No. My story is that I lived in Ireland ’til I was 12, and then went to Manchester with my family, and my family disintegrated when I was 15 and I stayed on in Manchester, and then I went to Sheffield, which is where I first met Parrot, who is the producer. So everything has influenced everything, but this Sheffield time is where I discovered I was able to do music and found a path, accidentally or not, and got involved in a scene there where Parrot was a DJ and got into a family of creatives that propelled us all forward.
When we started talking about making this record, Parrot and I, we were being quite revisionist. We ended up with VHS footage of ravers in the Tate Gallery and looking at it thinking, “what did we lose? How do we capture the essence of it? Where did we go wrong and where do we start to rebuild?” We were beginning to get very lost with dance music 10 years ago anyway. Most of it is absolutely terrible. In a normal year in Ibiza, you can’t get away from it. It’s in every lobby, every shop, every restaurant, every club, it’s in the car, it’s absolutely everywhere and it feels like you’re stabbing music, just murdering it. And the ears get very tired of it. But when it’s good, it’s very, very good.
13. Is the issue the music itself or the ubiquity of it?
There’s too much of it for sure. But the real issue is people stepping into it with a cynical outlook and thinking that they just want to keep remaking the same formula and it’ll work for them and then they can have an Instagram presence and this and that, and then they’re being booked for DJ gigs at exorbitant prices. You go to clubs that are 45 DJs on one night, and people just go from room to room, and it’s just trains of people standing in hallways wondering, “well what’s the best DJ to see now?” In a really good party, there’s a place of creation of the space. Dancing is very healthy for you, especially for your brain. It can be magical.
14. What’s the first club you want to go to after lockdown?
I’d like to throw a party, if I’m honest, with all my favorite guys, get Winston [Hazel] from Sheffield and Die and Krust from Bristol, get Luke Unabomber from Manchester. Maybe I should save it for my 50th. I could have Severino, Horse Meat Disco, it could go on for days.
15. Is there an artist you’re a fan of that might surprise people?
I was really surprised by Billie Eilish, I thought she was really surprising and refreshing as a pop star.
16. Which track on Roísín Machine was the most difficult to finish?

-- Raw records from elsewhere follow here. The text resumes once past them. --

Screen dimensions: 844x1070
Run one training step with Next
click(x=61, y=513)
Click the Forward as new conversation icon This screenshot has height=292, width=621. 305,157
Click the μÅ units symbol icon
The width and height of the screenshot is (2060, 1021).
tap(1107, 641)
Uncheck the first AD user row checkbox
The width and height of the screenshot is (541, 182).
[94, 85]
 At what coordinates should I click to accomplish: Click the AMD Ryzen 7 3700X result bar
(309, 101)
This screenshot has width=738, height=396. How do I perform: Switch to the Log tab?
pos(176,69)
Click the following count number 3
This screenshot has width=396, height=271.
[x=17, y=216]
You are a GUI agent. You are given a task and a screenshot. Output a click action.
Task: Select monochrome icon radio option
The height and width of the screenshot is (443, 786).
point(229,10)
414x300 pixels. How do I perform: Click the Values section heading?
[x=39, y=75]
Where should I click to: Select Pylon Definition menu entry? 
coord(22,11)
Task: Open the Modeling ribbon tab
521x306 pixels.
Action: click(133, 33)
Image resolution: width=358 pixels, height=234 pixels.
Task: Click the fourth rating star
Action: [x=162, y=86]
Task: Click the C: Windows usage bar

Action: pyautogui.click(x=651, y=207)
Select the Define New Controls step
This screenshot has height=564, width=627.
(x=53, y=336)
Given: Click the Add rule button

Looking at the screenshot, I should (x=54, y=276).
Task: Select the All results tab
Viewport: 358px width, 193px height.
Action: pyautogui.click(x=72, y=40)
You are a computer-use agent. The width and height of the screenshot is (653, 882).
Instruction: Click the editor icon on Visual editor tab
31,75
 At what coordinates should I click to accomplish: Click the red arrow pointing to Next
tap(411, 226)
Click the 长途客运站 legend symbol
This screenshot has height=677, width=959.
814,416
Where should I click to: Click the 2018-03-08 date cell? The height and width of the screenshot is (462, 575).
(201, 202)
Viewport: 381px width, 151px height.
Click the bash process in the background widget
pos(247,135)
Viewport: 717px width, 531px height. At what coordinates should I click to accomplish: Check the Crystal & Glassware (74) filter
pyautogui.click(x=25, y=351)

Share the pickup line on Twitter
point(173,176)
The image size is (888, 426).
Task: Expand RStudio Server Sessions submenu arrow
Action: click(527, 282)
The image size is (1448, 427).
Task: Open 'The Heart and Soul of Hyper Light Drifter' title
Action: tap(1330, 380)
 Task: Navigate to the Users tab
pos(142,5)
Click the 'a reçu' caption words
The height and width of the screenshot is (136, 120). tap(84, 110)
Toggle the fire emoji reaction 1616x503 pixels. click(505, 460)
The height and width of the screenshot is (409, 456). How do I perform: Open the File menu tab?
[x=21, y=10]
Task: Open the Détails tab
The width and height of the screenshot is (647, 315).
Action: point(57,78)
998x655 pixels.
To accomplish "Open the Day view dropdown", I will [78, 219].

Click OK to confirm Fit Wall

Probably “Murphy’s Law.” We were there writing it thinking, “it’s cheesy, but it’s so strong.” So we kept going with it. The whole track was in a different key, I kept singing it and it never felt right, and then I said, “well, stick it in another key and transpose it and I’ll re-sing it.” So he transposed it and we got this gender-bent vocal sound going and we haven’t replaced it because we couldn’t live without it. It felt like a perfect foil against the song.
17. What’s the strangest machine sitting around your house?
The children’s toys are the strangest machines in the house. Those toys that they get that never shut up. They babble on in the background. You walk into a room and a pillow starts talking to you. Furbys are the worst. They don’t shut up. You’re supposed to give them attention. If you disturb them, they go off for an hour.
18. Would you ever incorporate a Furby into a dance record?
No, no! Throw ’em in the bin is what I do.
19. Have you learned anything about your family or being a mother during the lockdown?
I’ve learned the children are pretty strong. I’m not sure what kind of long-term effects it’ll have on them, but they’ve been good. We’re all really close and I think they’ve appreciate seeing an awful lot more of me. I would be doing so much away from the house, I’d be touring. But I’m glad they’re back in school. It’s small class sizes, both the schools they go to.
20. If you weren’t musician, what career would you have?
I’m sure something creative. I thought I was going to be a visual artist. If you asked me at six or seven, I would have said “artist.” I was always good at drawing and very expressive and I was an exhibitionist. I lived a lot in my imagination as a child.